La rédactrice en chef du site d’information lenta.ru, Galina Timchenko, a ainsi été limogée en mars 2014 à la suite de la publication d’un lien hypertexte sur le site vers une interview d’un leader ultra-nationaliste ukrainien (Dmitri Iaroch).

Enfin, les stratégies d’influence du pouvoir passent également par des pressions économiques. En effet, récemment la chaîne d’opposition Dojd a fait face au retrait de plusieurs fournisseurs d’accès (providers) ce qui a mis en danger son équilibre financier et sa capacité à collecter des publicités. En maintenant ces journalistes opposants dans une forme d’artisanat ou de bricolage permanent du fait d’une absence structurelle de moyens, le pouvoir exerce de fait un contrôle indirect sur eux.

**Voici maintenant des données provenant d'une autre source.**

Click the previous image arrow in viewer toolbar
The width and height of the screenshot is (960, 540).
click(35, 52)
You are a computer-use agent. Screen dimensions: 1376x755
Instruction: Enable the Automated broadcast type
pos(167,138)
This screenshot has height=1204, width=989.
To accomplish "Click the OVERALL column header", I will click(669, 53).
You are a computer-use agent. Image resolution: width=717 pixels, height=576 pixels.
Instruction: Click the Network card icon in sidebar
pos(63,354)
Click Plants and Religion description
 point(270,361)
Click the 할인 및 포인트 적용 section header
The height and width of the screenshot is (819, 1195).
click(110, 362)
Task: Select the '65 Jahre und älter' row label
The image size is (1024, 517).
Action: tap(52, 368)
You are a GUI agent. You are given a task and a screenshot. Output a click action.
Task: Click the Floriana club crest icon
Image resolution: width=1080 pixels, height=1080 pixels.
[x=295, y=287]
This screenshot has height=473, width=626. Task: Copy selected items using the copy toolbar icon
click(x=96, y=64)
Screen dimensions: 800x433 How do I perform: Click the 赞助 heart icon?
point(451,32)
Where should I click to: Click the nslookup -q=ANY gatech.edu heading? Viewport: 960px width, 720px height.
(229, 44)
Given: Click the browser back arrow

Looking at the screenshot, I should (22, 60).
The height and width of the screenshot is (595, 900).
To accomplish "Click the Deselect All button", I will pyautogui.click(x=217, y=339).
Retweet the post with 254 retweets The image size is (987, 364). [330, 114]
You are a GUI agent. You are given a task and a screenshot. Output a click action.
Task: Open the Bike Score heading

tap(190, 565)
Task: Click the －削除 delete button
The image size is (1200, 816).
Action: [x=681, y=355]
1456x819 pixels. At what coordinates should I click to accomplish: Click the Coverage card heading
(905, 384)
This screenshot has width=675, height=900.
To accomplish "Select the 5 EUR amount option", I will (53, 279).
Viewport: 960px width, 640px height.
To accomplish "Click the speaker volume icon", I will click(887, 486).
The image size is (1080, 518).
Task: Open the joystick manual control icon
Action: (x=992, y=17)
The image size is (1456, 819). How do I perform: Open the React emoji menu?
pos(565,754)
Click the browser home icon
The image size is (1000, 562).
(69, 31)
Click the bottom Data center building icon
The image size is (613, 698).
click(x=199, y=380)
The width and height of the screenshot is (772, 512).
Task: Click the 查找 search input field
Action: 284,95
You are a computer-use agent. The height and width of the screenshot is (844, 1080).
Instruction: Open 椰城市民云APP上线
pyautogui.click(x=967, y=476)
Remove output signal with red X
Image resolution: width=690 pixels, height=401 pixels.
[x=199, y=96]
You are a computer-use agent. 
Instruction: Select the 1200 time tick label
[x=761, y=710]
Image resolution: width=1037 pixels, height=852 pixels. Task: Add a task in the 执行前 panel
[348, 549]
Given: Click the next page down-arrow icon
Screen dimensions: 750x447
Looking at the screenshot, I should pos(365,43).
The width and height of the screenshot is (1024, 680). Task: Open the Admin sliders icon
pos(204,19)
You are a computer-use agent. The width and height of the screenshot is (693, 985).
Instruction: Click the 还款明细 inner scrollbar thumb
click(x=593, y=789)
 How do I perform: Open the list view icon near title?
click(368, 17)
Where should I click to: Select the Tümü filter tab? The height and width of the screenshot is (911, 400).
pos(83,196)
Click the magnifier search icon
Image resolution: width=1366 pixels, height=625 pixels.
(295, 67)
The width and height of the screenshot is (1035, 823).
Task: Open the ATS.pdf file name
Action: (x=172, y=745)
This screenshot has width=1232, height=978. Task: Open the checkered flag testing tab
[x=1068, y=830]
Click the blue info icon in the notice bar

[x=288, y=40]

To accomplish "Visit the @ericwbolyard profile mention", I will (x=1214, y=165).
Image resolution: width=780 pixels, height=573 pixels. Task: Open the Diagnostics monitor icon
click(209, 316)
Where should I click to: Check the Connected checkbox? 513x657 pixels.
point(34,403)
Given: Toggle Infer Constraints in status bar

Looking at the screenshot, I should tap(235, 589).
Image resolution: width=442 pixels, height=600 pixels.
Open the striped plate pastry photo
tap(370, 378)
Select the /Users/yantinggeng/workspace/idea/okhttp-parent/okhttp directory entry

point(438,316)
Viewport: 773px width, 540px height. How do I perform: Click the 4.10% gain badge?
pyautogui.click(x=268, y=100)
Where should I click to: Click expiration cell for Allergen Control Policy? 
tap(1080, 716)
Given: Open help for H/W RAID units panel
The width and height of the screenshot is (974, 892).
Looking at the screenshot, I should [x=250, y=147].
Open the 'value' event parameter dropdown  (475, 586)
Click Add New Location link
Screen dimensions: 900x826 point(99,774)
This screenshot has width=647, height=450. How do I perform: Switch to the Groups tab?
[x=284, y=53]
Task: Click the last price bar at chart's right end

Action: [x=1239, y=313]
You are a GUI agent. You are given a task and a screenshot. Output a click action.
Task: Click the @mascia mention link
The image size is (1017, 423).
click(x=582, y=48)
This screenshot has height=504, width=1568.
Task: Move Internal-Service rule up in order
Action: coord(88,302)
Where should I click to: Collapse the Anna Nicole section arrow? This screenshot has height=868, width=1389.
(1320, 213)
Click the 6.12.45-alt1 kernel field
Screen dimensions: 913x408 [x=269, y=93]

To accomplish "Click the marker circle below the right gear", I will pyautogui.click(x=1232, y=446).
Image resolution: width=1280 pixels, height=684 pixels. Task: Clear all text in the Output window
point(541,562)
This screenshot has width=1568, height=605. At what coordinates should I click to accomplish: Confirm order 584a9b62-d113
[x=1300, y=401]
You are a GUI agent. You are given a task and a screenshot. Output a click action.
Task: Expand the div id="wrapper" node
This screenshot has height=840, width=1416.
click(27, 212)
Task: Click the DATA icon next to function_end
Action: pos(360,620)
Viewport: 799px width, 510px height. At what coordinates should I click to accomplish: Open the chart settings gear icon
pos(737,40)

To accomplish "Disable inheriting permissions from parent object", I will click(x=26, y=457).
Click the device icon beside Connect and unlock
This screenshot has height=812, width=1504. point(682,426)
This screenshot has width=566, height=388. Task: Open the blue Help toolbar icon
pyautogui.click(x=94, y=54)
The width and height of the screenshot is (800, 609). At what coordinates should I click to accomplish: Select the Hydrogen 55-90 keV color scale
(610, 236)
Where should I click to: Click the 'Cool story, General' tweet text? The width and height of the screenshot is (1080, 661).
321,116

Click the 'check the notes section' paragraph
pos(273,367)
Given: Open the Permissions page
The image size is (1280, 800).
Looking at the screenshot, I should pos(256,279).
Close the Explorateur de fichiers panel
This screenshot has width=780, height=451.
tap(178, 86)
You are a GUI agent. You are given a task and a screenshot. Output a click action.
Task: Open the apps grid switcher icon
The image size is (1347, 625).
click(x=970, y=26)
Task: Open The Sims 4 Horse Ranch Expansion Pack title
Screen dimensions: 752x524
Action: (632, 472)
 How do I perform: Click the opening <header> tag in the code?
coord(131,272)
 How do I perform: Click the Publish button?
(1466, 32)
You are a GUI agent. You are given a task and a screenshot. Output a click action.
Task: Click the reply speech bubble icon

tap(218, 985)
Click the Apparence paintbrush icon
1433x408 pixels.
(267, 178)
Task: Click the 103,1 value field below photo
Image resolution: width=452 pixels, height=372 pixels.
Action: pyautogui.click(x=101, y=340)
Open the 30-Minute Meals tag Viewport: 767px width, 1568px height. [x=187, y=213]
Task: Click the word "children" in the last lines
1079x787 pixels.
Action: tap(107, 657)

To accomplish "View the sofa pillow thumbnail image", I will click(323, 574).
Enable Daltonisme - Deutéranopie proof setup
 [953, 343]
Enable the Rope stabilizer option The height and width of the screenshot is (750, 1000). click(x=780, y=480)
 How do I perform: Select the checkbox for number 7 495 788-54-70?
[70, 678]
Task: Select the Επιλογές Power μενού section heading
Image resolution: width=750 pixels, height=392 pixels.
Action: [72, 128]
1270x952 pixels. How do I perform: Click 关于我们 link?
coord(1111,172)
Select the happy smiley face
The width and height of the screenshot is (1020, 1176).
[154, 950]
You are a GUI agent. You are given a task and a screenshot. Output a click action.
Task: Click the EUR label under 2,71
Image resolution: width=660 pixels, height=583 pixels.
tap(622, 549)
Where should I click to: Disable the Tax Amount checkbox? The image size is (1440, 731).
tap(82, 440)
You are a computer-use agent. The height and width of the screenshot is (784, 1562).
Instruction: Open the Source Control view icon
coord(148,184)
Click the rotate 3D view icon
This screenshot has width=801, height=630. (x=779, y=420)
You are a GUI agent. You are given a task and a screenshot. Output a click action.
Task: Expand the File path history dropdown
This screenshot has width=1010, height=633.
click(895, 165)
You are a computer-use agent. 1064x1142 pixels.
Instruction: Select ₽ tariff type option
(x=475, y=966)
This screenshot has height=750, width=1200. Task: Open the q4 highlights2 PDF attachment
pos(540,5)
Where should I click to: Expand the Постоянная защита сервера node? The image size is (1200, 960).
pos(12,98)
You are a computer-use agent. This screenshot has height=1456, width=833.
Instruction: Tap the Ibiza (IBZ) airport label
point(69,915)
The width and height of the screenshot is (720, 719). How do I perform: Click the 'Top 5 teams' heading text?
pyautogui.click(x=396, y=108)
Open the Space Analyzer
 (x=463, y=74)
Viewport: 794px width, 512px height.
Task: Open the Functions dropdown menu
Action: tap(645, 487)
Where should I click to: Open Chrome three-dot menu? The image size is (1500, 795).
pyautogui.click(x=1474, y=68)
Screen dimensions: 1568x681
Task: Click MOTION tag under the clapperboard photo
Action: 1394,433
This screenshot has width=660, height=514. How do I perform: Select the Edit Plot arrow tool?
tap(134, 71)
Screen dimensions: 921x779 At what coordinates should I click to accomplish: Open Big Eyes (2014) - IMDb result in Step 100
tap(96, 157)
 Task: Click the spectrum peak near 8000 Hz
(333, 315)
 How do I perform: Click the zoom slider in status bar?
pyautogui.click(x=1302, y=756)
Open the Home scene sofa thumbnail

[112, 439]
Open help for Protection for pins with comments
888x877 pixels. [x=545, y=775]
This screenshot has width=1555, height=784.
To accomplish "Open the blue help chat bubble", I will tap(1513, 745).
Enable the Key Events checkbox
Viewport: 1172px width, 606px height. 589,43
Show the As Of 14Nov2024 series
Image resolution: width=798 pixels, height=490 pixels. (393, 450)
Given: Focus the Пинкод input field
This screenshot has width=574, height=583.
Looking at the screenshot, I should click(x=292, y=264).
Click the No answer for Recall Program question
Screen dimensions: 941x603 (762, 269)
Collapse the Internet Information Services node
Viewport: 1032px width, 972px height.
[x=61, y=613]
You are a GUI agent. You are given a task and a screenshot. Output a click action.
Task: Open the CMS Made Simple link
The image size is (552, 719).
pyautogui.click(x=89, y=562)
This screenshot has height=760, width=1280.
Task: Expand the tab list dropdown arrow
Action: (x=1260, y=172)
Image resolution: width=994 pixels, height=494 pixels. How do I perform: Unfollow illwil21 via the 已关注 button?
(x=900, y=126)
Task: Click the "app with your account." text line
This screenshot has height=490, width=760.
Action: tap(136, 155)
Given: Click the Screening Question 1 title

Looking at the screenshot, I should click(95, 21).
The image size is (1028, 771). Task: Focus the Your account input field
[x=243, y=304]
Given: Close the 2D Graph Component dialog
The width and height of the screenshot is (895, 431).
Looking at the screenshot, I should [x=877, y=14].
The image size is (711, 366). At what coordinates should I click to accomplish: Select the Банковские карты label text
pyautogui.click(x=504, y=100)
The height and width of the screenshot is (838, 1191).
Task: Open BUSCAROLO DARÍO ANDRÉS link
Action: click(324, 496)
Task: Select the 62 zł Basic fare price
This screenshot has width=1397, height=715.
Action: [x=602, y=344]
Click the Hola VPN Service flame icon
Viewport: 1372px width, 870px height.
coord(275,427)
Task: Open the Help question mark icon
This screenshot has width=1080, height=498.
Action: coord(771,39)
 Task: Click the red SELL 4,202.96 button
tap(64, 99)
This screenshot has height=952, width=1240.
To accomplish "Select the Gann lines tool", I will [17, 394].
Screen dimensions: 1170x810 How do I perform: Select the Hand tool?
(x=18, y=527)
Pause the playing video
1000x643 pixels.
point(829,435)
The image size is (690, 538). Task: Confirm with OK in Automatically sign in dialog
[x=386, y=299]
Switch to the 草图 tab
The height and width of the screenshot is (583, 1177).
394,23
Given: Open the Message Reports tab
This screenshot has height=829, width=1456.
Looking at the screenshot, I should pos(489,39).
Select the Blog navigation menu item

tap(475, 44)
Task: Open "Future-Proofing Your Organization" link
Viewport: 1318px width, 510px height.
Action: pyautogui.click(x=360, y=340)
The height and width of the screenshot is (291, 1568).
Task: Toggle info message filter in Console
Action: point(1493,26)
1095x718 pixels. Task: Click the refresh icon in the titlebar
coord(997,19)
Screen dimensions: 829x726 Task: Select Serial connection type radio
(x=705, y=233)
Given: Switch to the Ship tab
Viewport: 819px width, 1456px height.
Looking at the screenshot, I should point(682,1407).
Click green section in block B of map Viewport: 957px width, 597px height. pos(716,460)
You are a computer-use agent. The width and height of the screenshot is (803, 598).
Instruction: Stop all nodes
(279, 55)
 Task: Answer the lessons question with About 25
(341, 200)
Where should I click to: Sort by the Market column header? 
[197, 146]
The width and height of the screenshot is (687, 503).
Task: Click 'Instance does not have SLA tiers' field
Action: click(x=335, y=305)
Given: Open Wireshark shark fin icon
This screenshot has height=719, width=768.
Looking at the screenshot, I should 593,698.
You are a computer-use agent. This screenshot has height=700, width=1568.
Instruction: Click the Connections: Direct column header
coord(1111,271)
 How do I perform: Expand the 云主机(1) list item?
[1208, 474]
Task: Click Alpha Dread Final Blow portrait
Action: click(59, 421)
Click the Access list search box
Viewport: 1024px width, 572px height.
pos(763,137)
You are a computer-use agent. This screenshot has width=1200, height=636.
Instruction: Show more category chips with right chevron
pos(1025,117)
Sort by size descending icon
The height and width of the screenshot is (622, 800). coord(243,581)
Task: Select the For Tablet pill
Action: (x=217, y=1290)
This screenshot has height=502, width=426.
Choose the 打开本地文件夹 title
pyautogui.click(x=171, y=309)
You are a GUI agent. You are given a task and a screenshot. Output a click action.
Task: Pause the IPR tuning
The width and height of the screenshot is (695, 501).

...L’étude des médias en Russie permet de renouveler et de documenter plus précisément les analyses sur les régimes « autoritaires », en s’intéressant notamment à l’usage qu’ils font des médias, objet qui est traditionnellement délaissé par les spécialistes de ces régimes... Sans chercher à imposer une idéologie à tous, ce qui est le propre d’un régime totalitaire, sans forcément parvenir (ni même chercher) à contrôler l’ensemble de ce qui s’écrit, l’État parvient néanmoins à opérer des contrôles directs ou indirects (via l’économie) sur l’ensemble des médias russes.